▸ EXERCISE DESCRIPTION
Your answer should be each line of the entries that contains the word "carrito", copied in full.

[Extracted records]

»»

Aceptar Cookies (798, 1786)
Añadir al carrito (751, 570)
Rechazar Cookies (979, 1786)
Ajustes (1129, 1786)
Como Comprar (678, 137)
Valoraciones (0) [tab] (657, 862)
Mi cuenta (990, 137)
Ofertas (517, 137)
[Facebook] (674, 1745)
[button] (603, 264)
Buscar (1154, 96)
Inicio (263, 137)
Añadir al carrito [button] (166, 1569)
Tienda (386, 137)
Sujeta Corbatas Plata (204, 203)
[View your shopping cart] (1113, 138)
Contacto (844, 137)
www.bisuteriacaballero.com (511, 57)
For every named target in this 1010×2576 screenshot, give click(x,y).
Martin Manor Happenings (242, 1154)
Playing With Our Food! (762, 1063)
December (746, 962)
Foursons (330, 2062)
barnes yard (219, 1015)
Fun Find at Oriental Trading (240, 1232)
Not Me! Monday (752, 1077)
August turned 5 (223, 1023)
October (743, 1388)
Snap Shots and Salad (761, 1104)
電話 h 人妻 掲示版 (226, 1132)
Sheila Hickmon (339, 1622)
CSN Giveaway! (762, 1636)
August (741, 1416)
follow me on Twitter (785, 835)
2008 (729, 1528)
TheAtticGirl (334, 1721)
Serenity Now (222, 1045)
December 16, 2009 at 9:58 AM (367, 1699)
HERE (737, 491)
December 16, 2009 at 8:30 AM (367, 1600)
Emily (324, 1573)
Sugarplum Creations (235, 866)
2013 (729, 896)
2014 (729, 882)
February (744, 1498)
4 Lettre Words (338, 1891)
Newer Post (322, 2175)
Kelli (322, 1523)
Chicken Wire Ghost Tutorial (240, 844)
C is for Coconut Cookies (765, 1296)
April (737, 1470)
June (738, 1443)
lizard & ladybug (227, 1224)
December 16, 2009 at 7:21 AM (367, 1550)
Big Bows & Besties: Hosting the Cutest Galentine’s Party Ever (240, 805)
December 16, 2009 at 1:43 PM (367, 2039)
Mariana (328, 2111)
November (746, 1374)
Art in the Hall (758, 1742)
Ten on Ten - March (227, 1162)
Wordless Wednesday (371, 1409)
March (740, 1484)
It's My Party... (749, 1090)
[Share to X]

««

▸ TASK RESULT
Añadir al carrito (751, 570)
Añadir al carrito [button] (166, 1569)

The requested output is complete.